Le règlement délégué (UE) 2024/1408 de la Commission modifie le règlement délégué (UE) 2023/1184 afin d'aligner un terme technique sur les dispositions de la directive (UE) 2018/2001, telle que modifiée par la directive (UE) 2023/2413. Cette dernière a remplacé le terme «carburants liquides et gazeux renouvelables destinés au secteur des transports, d’origine non biologique» par «carburants renouvelables d’origine non biologique», élargissant ainsi son champ d'application pour inclure les secteurs de l'électricité, du chauffage, du refroidissement et les usages industriels non énergétiques.
Le présent règlement adapte en conséquence le règlement délégué (UE) 2023/1184. Il modifie notamment le titre et l’article 1er pour refléter cette nouvelle terminologie et étendre son application à la production de carburants renouvelables d’origine non biologique, indépendamment de leur lieu de production (à l’intérieur ou à l’extérieur de l’Union). Les définitions des termes «producteur de carburant» et «mise en service» sont également mises à jour pour correspondre à ce cadre élargi.
Les articles 3, 4 et 5 sont révisés pour préciser les conditions permettant de considérer l’électricité utilisée pour la production de ces carburants comme entièrement renouvelable. Cela inclut des critères relatifs à la connexion directe entre installations de production d’électricité renouvelable et de carburants, à la temporalité de leur mise en service, ainsi qu’à l’absence de prélèvement d’électricité sur le réseau ou à des conditions spécifiques de comptabilisation lorsque l’électricité est prélevée sur le réseau.
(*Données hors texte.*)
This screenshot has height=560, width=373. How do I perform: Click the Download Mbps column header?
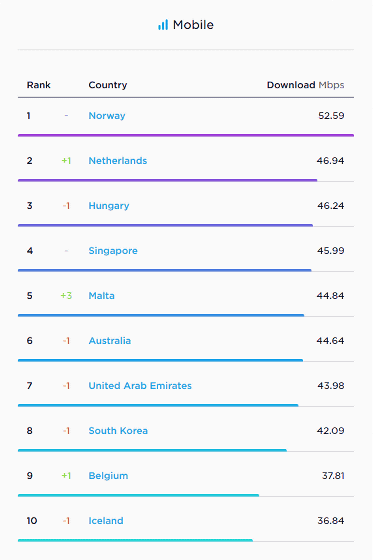306,85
Des seuils et méthodes de calcul pour l’intensité des émissions et la part d’électricité renouvelable sont également définis.
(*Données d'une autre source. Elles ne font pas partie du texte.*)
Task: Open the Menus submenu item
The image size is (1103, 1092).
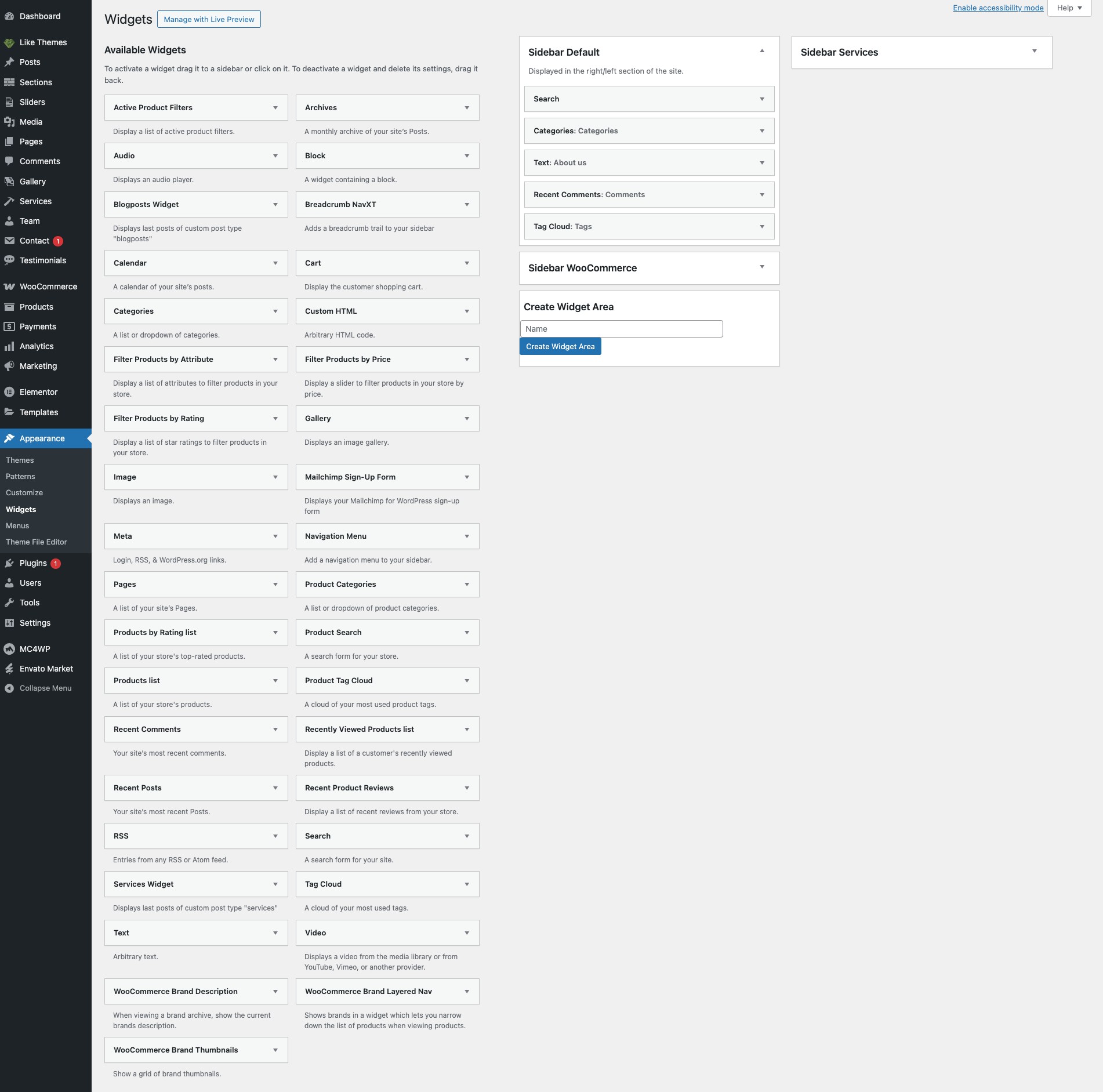Action: [17, 525]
L’article 6 introduit des règles de corrélation temporelle entre la production d’électricité renouvelable et celle des carburants, avec des modalités différentes selon les périodes (avant et après 2030). Les États membres peuvent avancer l’application de ces règles à partir de juillet 2027. L’article 7 est ajusté pour inclure des conditions relatives aux zones de dépôt des offres interconnectées, tandis que les articles 8 et 9 précisent les exigences en matière de reporting et de certification de conformité, permettant le recours à des systèmes nationaux ou volontaires reconnus par la Commission.
Enfin, l’article 11 prévoit une phase transitoire jusqu’en 2038, exemptant certaines installations mises en service avant 2028 des exigences des points a) et b) de l’article 5, sous réserve que les capacités ajoutées après cette date respectent les nouvelles règles.